• **The task**:
Copy the entries word for word, from the line containing "Given: Click View System Help link" through the final line of the entries, with both ends included. Reproduce only those lines.

::: Task inputs

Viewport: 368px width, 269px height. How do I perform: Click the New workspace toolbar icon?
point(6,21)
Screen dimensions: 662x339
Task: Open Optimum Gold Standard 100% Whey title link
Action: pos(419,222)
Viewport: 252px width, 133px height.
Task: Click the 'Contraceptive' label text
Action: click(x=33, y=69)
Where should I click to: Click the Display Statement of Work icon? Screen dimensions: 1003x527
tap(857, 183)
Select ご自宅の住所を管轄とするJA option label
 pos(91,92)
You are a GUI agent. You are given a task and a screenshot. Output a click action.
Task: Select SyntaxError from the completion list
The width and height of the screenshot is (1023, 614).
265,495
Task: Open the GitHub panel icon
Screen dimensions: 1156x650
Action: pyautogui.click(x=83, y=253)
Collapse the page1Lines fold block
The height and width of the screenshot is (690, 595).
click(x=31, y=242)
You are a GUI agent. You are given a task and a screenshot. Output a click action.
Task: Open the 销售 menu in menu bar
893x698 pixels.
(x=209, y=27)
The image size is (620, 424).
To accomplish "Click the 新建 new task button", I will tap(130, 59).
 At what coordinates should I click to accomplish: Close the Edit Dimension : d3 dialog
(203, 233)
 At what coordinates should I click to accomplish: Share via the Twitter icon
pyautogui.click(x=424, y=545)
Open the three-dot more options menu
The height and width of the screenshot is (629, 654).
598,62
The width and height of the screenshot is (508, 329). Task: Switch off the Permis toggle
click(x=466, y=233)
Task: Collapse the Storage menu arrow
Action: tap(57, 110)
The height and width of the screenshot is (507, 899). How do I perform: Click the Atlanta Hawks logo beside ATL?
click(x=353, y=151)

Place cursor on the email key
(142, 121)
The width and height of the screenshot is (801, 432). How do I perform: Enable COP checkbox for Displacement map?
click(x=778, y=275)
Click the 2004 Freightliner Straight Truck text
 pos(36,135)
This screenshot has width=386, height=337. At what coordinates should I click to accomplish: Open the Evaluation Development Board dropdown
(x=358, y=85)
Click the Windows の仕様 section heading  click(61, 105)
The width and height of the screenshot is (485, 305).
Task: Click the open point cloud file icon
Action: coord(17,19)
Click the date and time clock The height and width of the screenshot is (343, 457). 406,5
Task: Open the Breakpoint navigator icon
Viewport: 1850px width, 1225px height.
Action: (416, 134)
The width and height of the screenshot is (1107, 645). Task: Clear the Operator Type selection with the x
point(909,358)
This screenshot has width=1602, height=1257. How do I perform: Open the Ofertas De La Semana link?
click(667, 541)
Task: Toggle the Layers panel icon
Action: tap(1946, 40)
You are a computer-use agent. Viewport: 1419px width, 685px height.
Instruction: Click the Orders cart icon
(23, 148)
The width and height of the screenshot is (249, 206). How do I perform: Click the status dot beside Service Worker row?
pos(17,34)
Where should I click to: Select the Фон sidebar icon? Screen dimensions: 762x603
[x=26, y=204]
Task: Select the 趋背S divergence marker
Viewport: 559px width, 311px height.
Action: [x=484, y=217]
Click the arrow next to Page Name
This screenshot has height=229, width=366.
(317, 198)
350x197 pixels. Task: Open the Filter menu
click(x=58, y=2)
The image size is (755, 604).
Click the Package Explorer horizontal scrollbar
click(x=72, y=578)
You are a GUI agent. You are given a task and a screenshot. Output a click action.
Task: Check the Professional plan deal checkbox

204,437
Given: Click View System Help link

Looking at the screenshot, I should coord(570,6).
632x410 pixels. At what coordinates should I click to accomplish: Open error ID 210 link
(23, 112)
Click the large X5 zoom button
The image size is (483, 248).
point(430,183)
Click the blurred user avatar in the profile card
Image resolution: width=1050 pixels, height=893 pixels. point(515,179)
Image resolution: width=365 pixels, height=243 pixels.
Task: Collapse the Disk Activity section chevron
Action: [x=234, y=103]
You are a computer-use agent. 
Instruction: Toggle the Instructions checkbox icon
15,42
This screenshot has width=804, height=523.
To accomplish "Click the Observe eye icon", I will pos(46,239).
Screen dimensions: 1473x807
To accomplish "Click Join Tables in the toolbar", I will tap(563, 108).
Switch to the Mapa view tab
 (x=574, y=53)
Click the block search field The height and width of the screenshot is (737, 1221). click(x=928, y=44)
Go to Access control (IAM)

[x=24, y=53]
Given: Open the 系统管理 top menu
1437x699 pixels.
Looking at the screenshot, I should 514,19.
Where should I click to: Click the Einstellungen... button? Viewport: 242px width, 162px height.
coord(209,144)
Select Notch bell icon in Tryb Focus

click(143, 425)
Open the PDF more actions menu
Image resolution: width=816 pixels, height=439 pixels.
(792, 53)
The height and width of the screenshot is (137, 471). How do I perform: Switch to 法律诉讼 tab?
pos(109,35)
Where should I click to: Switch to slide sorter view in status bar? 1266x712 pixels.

::::::

• **Answer to this exercise**:
Given: Click View System Help link

Looking at the screenshot, I should coord(570,6).
632x410 pixels. At what coordinates should I click to accomplish: Open error ID 210 link
(23, 112)
Click the large X5 zoom button
The image size is (483, 248).
point(430,183)
Click the blurred user avatar in the profile card
Image resolution: width=1050 pixels, height=893 pixels. point(515,179)
Image resolution: width=365 pixels, height=243 pixels.
Task: Collapse the Disk Activity section chevron
Action: [x=234, y=103]
You are a computer-use agent. 
Instruction: Toggle the Instructions checkbox icon
15,42
This screenshot has width=804, height=523.
To accomplish "Click the Observe eye icon", I will pos(46,239).
Screen dimensions: 1473x807
To accomplish "Click Join Tables in the toolbar", I will tap(563, 108).
Switch to the Mapa view tab
 (x=574, y=53)
Click the block search field The height and width of the screenshot is (737, 1221). click(x=928, y=44)
Go to Access control (IAM)

[x=24, y=53]
Given: Open the 系统管理 top menu
1437x699 pixels.
Looking at the screenshot, I should 514,19.
Where should I click to: Click the Einstellungen... button? Viewport: 242px width, 162px height.
coord(209,144)
Select Notch bell icon in Tryb Focus

click(143, 425)
Open the PDF more actions menu
Image resolution: width=816 pixels, height=439 pixels.
(792, 53)
The height and width of the screenshot is (137, 471). How do I perform: Switch to 法律诉讼 tab?
pos(109,35)
Where should I click to: Switch to slide sorter view in status bar? 1266x712 pixels.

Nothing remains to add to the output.